Disaster – a sudden event, such as an accident or a natural catastrophe, that causes great damage or loss of life.
Preparedness – a state of readiness.
In an increasingly hostile planet, man needs to continuously prepare for more disasters in the 21st century. From global warming to shifts in the stabilizing factors that affect geology, there are many causes of natural and man-made disasters.
Globally mind-boggling disasters are caused by three (3) main factors.
- Excesses of weather.
- Geological issues.
- Human errors and intention.
Every once in a while, there are excesses of weather that hit areas on the planet. Heavy rain resulting in flooding, tornadoes and hurricanes, mudslides after heavy rain and strong winds etc are a common occurrence today. Sometimes, there is ample warning before these disasters strike. Other times, they strike spontaneously.
Here, the range varies widely from volcanic eruptions to earthquakes. Tsunamis are in this category too. Disasters resulting from geological issues are the most sudden and there is often very little time – if any – to prepare for the onset of geologically induced disasters.
Man is always tinkering with either nature or gadgets. While technology has helped to greatly improve comfort levels in human life, it also sometimes goes astray and turns on us. Nuclear-related disasters come to mind very fast. Wars have also been often categorized as disastrous for non-combatants. Bombings, building collapses and fires caused by humans are on the increase today. Some of these things happen intentionally, such as bombings, and others unintentionally.
Disaster preparedness starts with situational awareness. Be always aware of what is happening around you. Situational awareness starts with what you see, what you hear, and the behaviour of humans, animals and other non-living objects around you.
If you can escape the initial strike of a disaster unhurt, your chances of living increase exponentially. Follow the rules laid out by authorities in events where there is some coordinated preparedness. E.g during war, local authorities might designate bomb shelters. Head to these as fast as you can, or build one in your own basement.
On your own, have a ready package of supplies at home and possibly at your place of work too. How do you travel home? If you own a car, stock up on some water in a safe container, and medical supplies.

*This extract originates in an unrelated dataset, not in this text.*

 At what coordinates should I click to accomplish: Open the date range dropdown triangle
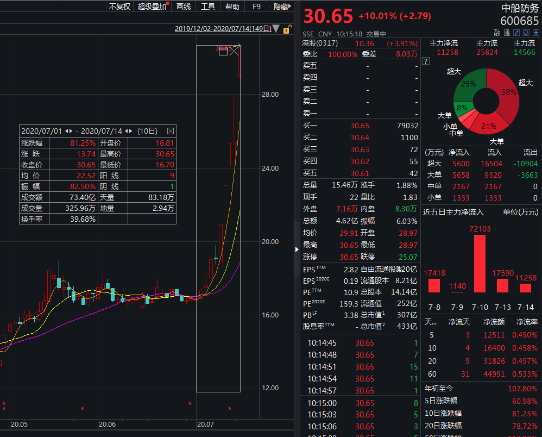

Your disaster preparedness kit
- Basic Disaster preparedness Kit. In your basic disaster preparedness kit, have medical supplies, water, some dry foods, a source of fire such as matchboxes or a lighter and some material that can be used to build a basic shelter. A large sheet of polythene or canvas works well in construction of a simple shelter. Dry warm clothing should also feature prominently when building your kit. A face mask and a knife will be useful here too.

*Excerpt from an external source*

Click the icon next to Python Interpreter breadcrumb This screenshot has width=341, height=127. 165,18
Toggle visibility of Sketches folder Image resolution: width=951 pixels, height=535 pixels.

- Advanced disaster preparedness kit. Here, you include all what is in the basic kit and add some more. A torch or source of light and extra batteries for it are an important addition. Plastic glasses for eye protection, fuel for fire, more dry foods with variety of nutrition levels to include proteins and vitamins, flotation devices, a weapon with whose use you are familiar with, a radio and a gas mask are handy in this kit. An axe or hatchet works wonders as a survival tool and doubles up as a weapon when need be.

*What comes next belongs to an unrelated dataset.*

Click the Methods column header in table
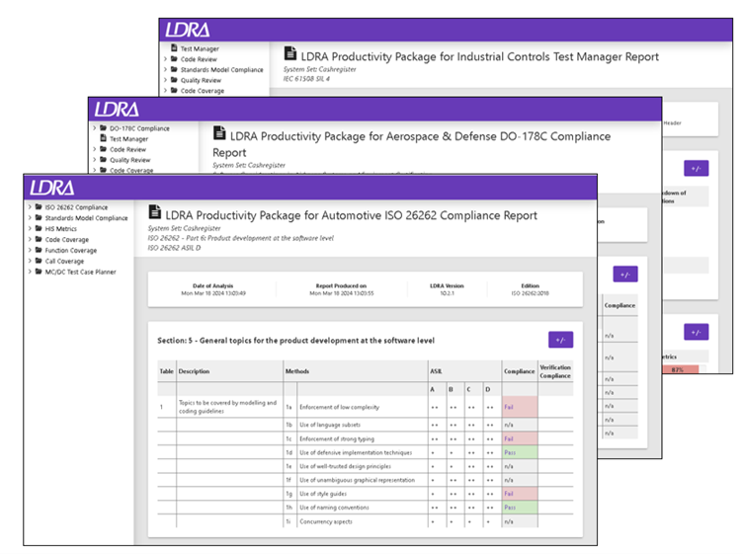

- Extreme survival kit. If you have this kit, it is no longer about surviving a disaster and the shortages that often follow. It is about living for as long as you can without external assistance from government authorities or other people. Gas masks that can handle toxic fumes, special wear that allows you to venture into bio-toxic zones, flares and emergency signals. When you need this kit, getting to safety will be top on your agenda, then the need for food and water come second. Medical supplies in this kit should allow for the performance of minor surgeries by yourself or any available medical personnel, so some sterilization supplies should be included.
Safety and Sanity in a Disaster
Whenever a disaster strikes, getting to safety should be at the top of your priorities. The kits described above should be kept ready to pick and go. There is usually no time to collect the items suggested and put them into a go-bag. So keep a go-bag ready all the time. You can divide up the kit between family members or team members. In a disaster, leadership is often wanting, Be ready to be a leader any time it is called for.
Order and sanity should not be thrown to the wind when there is a disaster. A calm mind will increase your chances of survival. When a resource is found, sharing it peacefully is often better than fighting over it or trying to hoard large amounts for yourself. When help comes, do not push and shove in an attempt to put yourself first.